4. D'une part, aux termes de l'article 126 de la loi organique n° 99-209 du 19 mars 1999 relative à la Nouvelle-Calédonie : " Le gouvernement prépare et exécute les délibérations du congrès et de sa commission permanente. Il prend, sur habilitation du congrès ou de sa commission permanente, les arrêtés réglementaires nécessaires à la mise en oeuvre de leurs actes ".

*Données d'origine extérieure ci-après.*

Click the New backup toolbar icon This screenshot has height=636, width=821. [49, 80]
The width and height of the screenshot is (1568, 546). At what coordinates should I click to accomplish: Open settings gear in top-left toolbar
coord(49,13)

5. D'autre part, l'article 1er de la délibération n° 71/CP du 10 octobre 1990 relative aux conditions d'intervention de la Nouvelle-Calédonie en vue de l'indemnisation des exploitants agricoles victimes de calamités agricoles dispose que : " La Nouvelle-Calédonie pourra contribuer à l'indemnisation des dommages causés aux exploitants ou exploitations agricoles par les accidents climatiques exceptionnels. Ces interventions seront mises en oeuvre dans les conditions suivantes : ". Aux termes de l'article 5 de la même délibération : " Art. 5. - Peuvent être reconnus comme calamités agricoles, sur une zone déterminée, les accidents climatiques suivants, au regard des dégâts qu'ils ont provoqués sur l'activité agricole de cette zone : / 1) les cyclones et les dépressions tropicales fortes ; / 2) les épisodes pluvieux d'intensité exceptionnelle ; le caractère exceptionnel des précipitations est apprécié sur une période d'au plus trois jours consécutifs ; la reconnaissance du caractère exceptionnel des précipitations est proposée par la commission des calamités agricoles au vu du rapport du service de la météorologie et sur la base des critères de récurrence arrêtés par le gouvernement de la Nouvelle-Calédonie ; / 3) les dégâts provoqués par des débordements de cours d'eau survenus entre avril et novembre ; / 4) les épisodes venteux d'intensité exceptionnelle ou les phénomènes d'embruns d'intensité exceptionnelle en zone côtière, lorsque ces épisodes ou phénomènes surviennent entre avril et novembre ; le caractère exceptionnel des vents prend en compte les critères de vitesse arrêtés par le gouvernement de la Nouvelle-Calédonie ; la reconnaissance du caractère exceptionnel des vents ou des embruns est proposée par la commission des calamités agricoles au vu du rapport du service de la météorologie. / Le caractère de calamité agricole du phénomène naturel considéré est constaté par arrêté du gouvernement la Nouvelle-Calédonie. ".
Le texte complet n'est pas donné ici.